— Activity —
Search the records below for the string "agent" and copy each line where it turns up.
Supplied entries Start Marker
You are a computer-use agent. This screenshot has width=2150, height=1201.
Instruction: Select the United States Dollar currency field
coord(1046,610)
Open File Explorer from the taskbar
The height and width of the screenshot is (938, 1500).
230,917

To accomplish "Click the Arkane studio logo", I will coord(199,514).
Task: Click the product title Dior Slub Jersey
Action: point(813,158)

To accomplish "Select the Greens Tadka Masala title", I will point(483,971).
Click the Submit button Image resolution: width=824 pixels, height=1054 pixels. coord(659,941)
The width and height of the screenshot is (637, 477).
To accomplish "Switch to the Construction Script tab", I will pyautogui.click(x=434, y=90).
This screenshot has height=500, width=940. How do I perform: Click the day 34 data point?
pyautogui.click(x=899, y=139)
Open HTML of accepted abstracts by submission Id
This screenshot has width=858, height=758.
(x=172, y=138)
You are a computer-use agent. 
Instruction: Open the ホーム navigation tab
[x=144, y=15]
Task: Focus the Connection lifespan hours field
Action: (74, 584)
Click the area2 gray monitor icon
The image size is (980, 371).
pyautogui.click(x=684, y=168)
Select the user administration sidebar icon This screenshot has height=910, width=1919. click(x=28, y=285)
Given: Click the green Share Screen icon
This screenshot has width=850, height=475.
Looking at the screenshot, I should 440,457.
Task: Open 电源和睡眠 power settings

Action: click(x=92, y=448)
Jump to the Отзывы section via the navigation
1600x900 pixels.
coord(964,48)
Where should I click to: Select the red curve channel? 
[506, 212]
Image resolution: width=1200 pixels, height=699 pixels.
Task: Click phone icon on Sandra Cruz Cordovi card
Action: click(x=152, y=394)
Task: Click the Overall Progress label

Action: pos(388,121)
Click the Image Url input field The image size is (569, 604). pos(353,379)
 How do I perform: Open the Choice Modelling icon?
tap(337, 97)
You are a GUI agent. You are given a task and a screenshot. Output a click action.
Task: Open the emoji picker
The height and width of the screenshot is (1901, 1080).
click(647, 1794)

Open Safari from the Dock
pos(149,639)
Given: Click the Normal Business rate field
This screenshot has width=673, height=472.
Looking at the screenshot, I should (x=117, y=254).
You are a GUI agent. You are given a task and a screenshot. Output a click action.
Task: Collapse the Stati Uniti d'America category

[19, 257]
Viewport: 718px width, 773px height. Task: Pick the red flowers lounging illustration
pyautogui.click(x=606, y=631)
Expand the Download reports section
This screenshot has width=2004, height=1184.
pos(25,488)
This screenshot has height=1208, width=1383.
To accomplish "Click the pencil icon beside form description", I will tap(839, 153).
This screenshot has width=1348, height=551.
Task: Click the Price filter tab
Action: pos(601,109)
Supplied entries End Marker
— Answer space —
You are a computer-use agent. This screenshot has width=2150, height=1201.
You are a computer-use agent. 
You are a GUI agent. You are given a task and a screenshot. Output a click action.
You are a GUI agent. You are given a task and a screenshot. Output a click action.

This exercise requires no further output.